From the line below containing "Given: Open the" to the final line, print each line exactly as written. No pictures belong in the copy.

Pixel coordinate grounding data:
═══

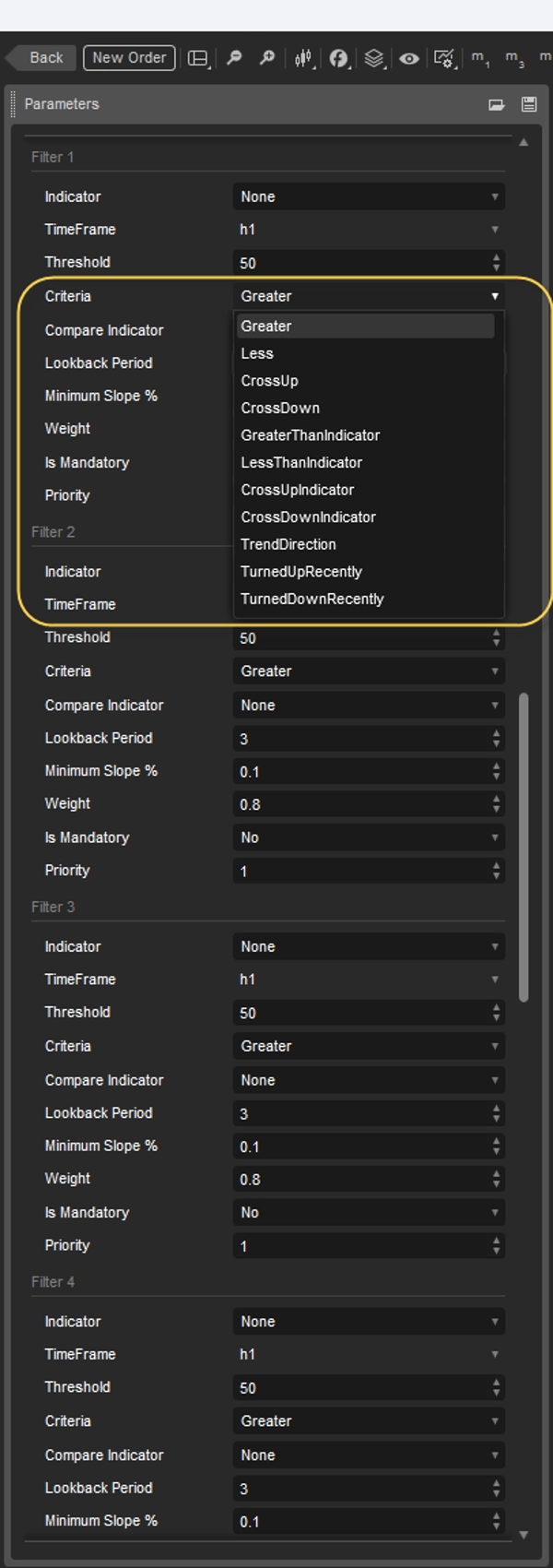Image resolution: width=553 pixels, height=1568 pixels.
Task: Open Filter 3 TimeFrame dropdown
Action: (x=368, y=979)
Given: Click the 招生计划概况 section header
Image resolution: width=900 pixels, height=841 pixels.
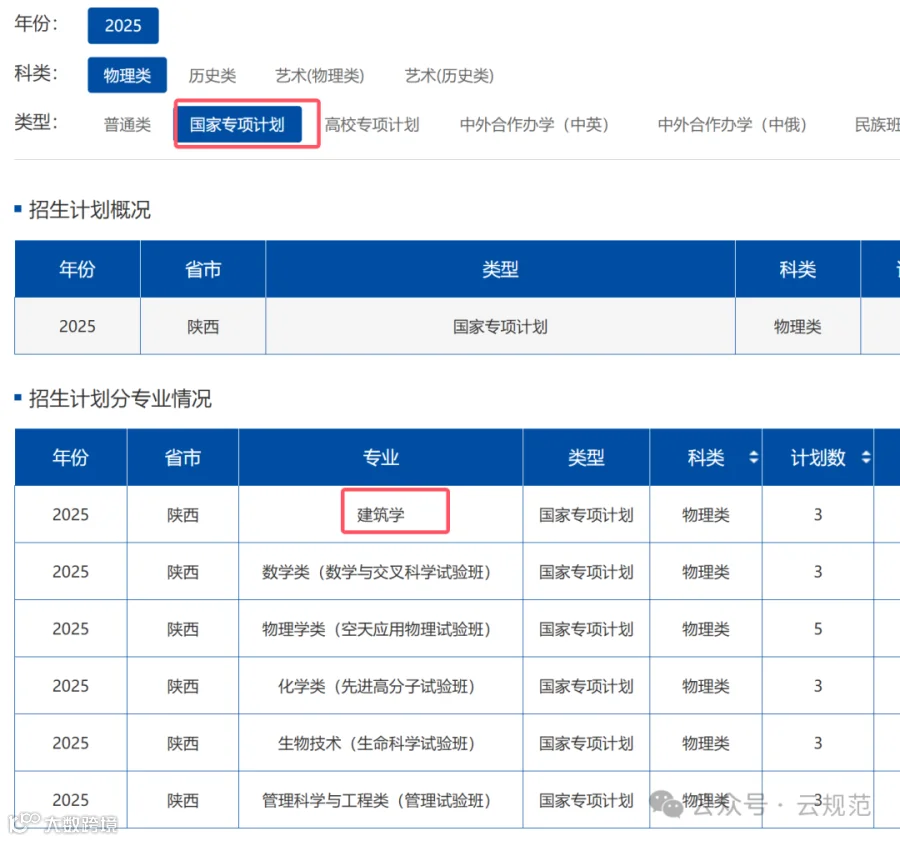Looking at the screenshot, I should coord(90,210).
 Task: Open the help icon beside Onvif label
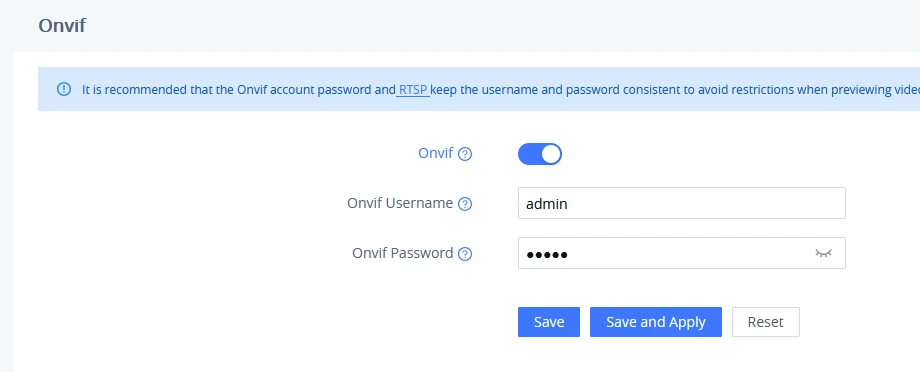(465, 154)
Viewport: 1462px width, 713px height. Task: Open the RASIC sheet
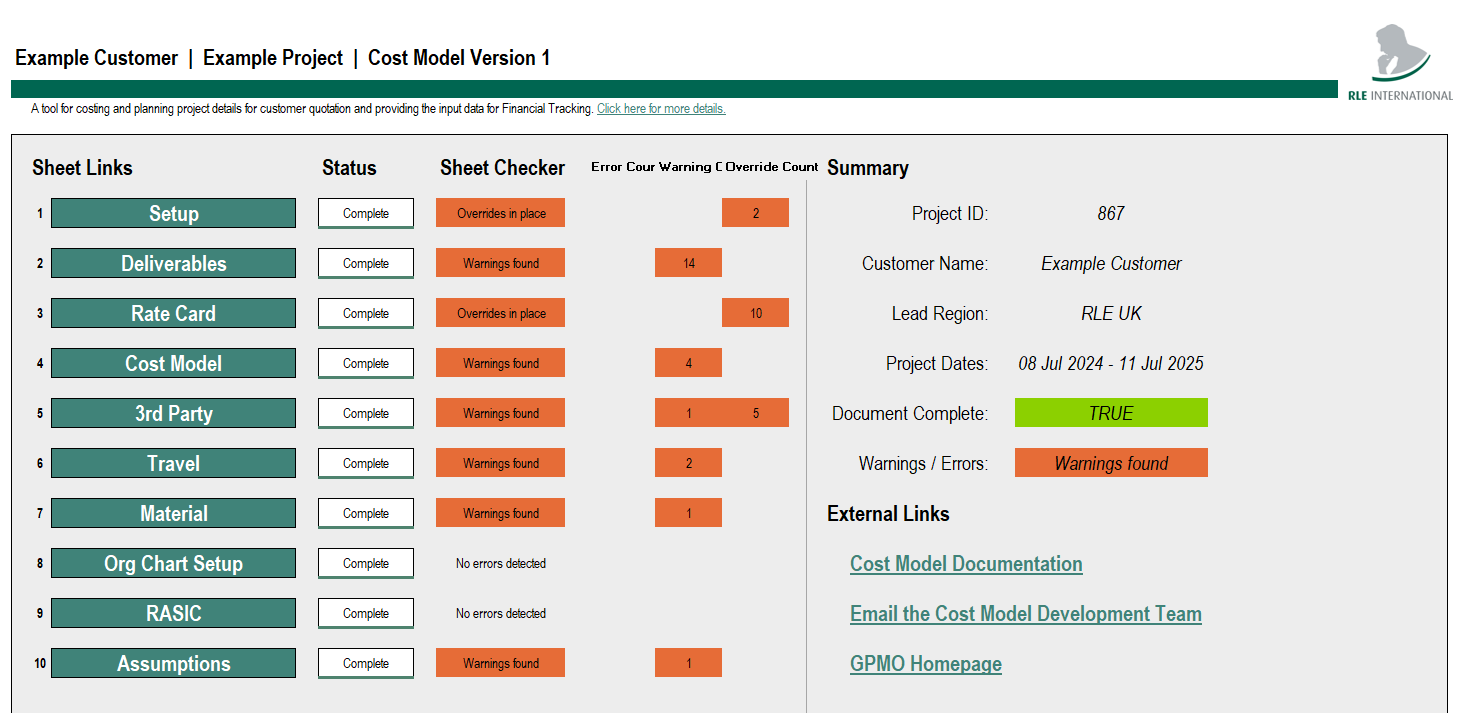tap(172, 612)
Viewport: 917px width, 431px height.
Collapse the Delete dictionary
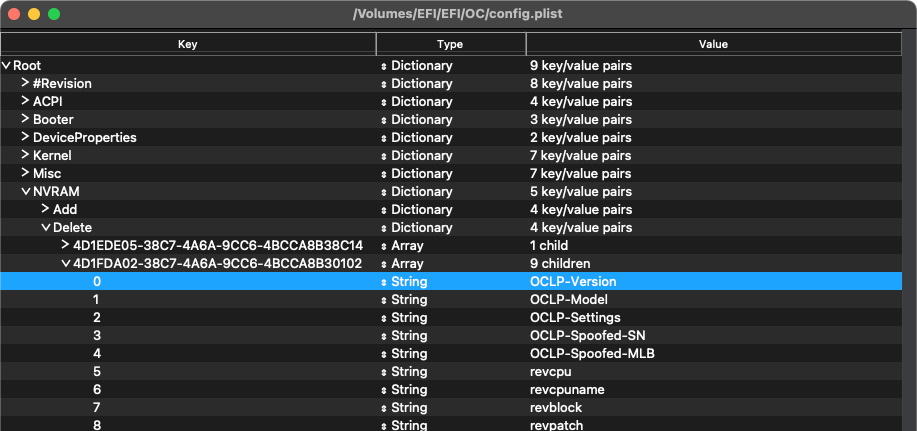tap(45, 228)
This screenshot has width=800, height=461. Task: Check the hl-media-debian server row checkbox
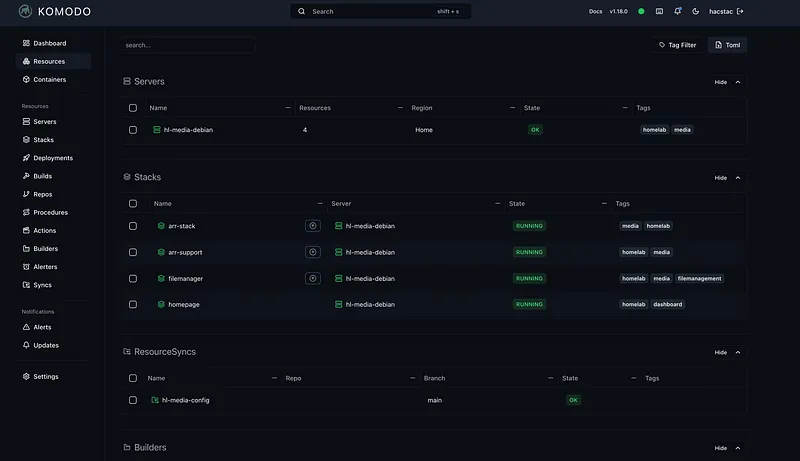[x=133, y=130]
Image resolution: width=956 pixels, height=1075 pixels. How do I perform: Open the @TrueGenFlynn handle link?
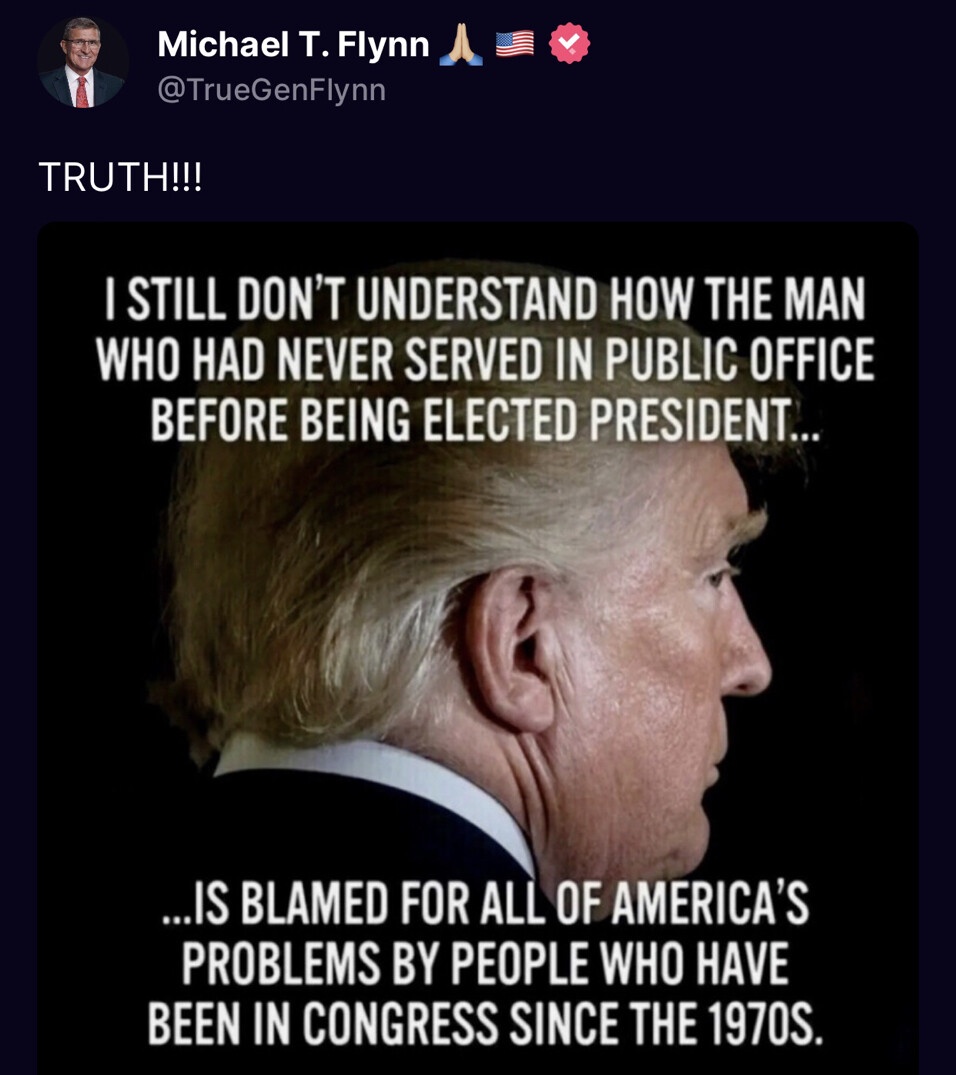[x=272, y=90]
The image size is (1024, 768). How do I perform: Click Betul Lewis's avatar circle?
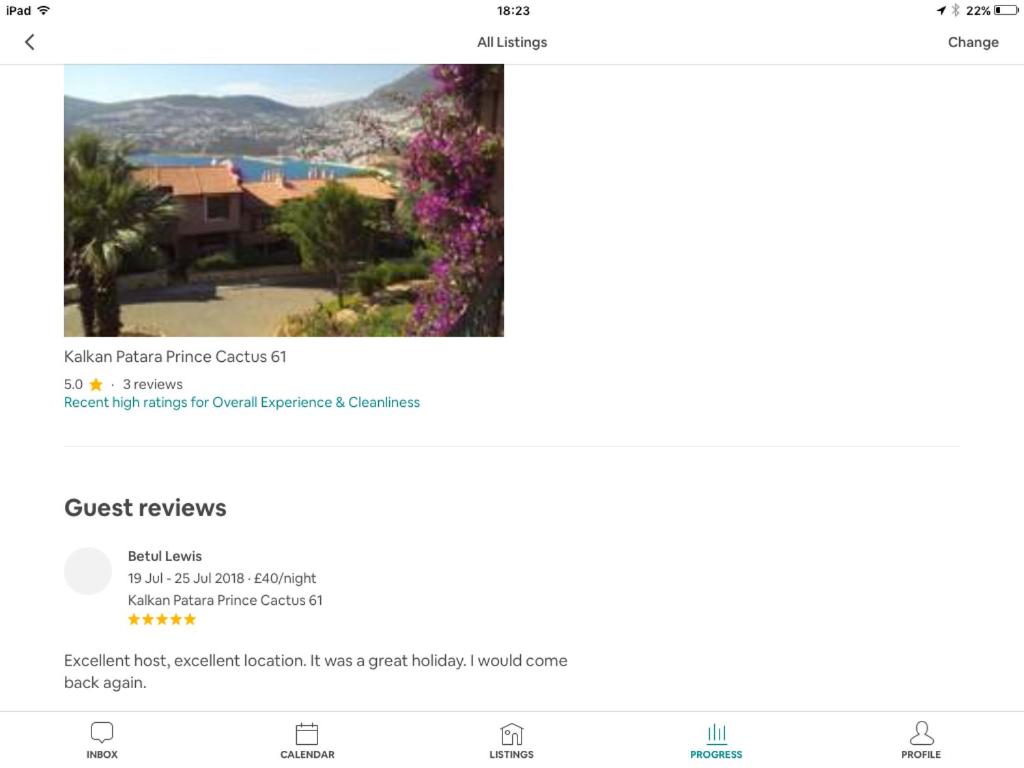[x=88, y=571]
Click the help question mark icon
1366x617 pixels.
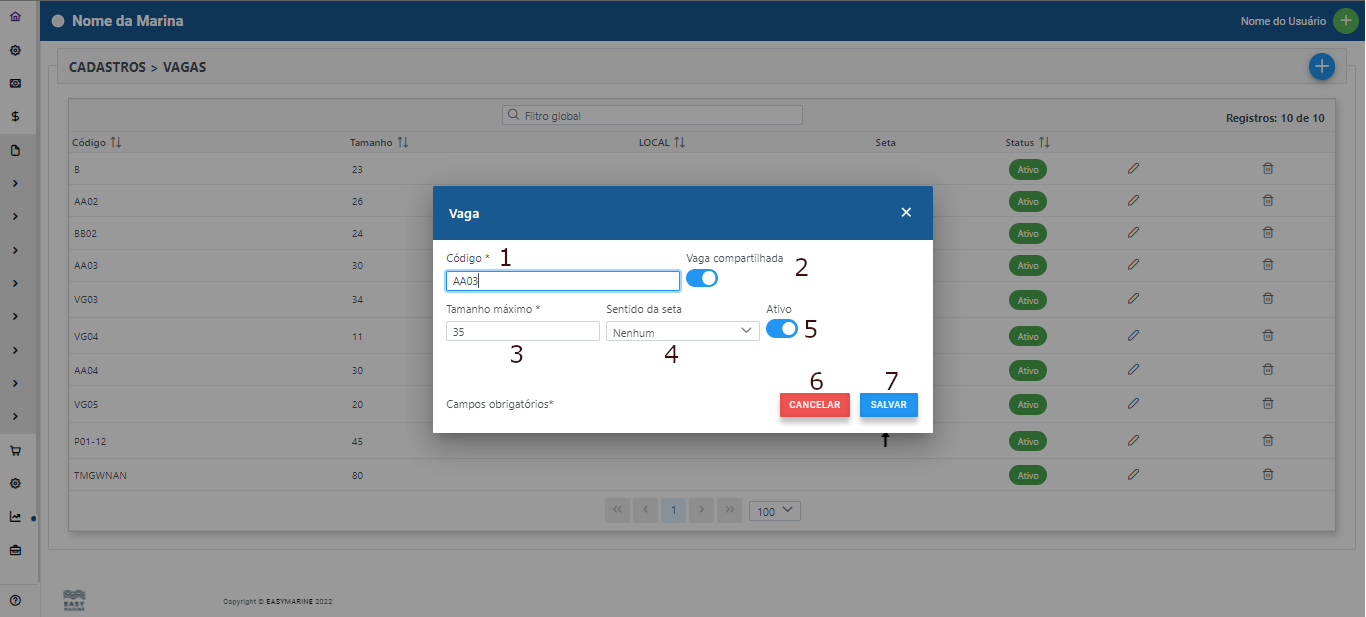(x=15, y=600)
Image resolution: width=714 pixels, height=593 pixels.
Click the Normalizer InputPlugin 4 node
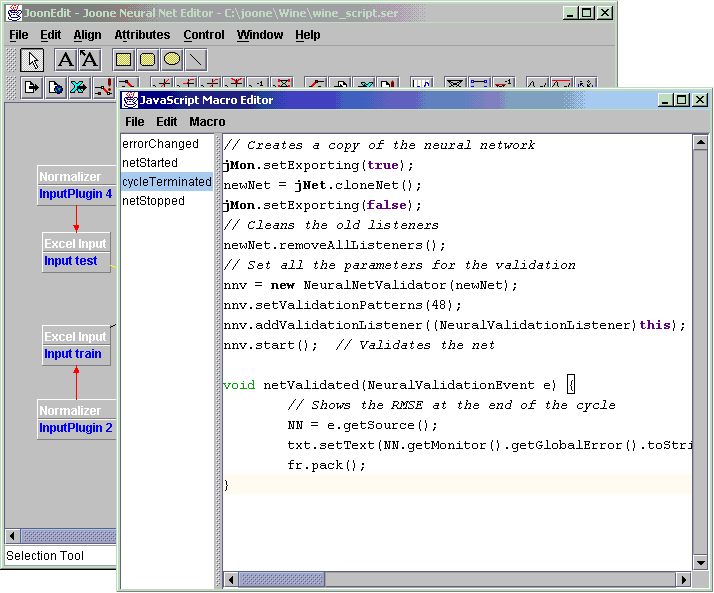click(x=76, y=186)
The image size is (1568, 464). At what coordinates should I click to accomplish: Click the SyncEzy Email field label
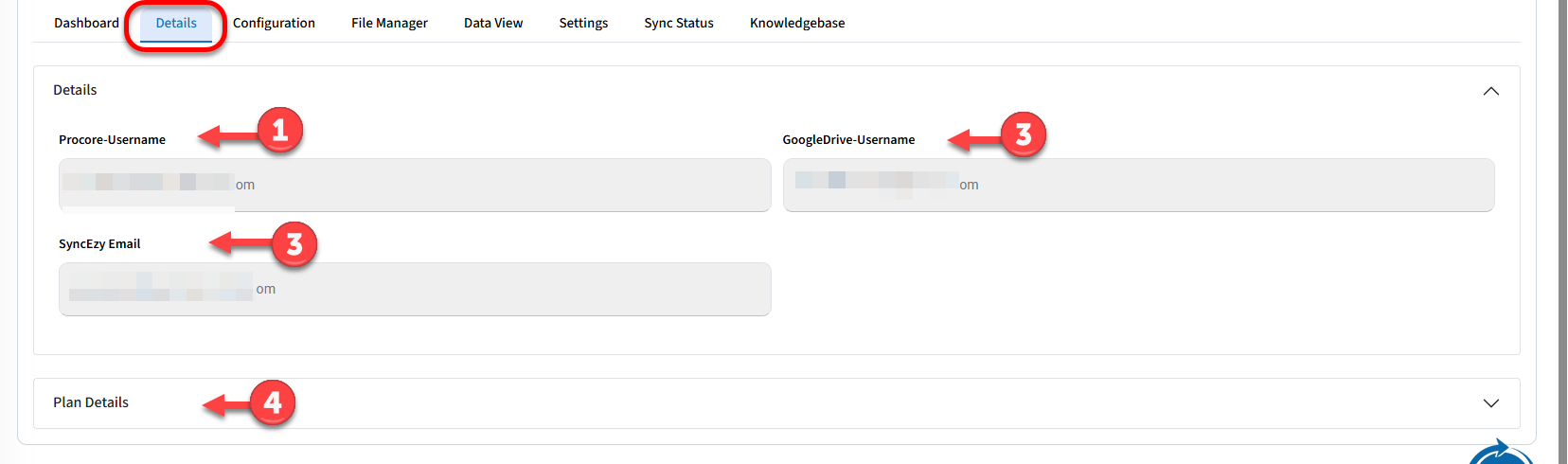pos(99,243)
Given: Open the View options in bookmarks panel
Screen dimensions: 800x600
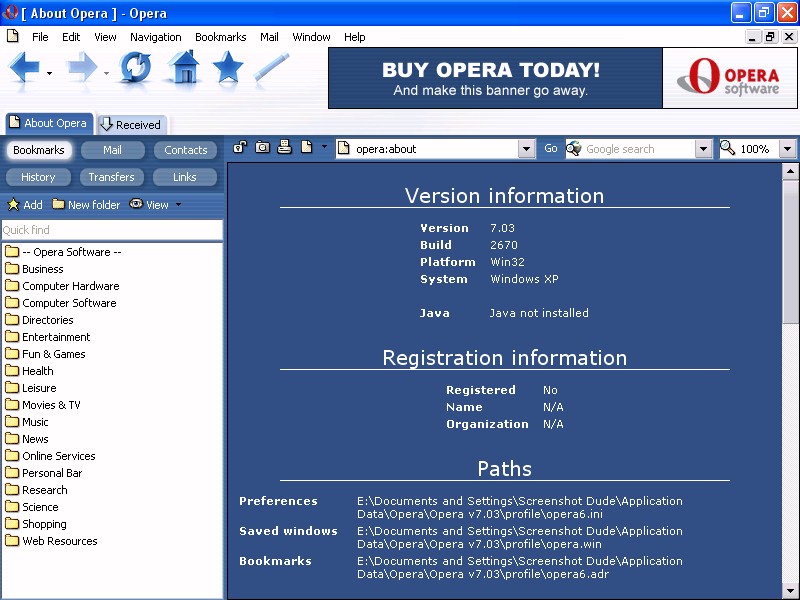Looking at the screenshot, I should (156, 205).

═══

● Exercise solution
Given: Open the View options in bookmarks panel
Screen dimensions: 800x600
Looking at the screenshot, I should (156, 205).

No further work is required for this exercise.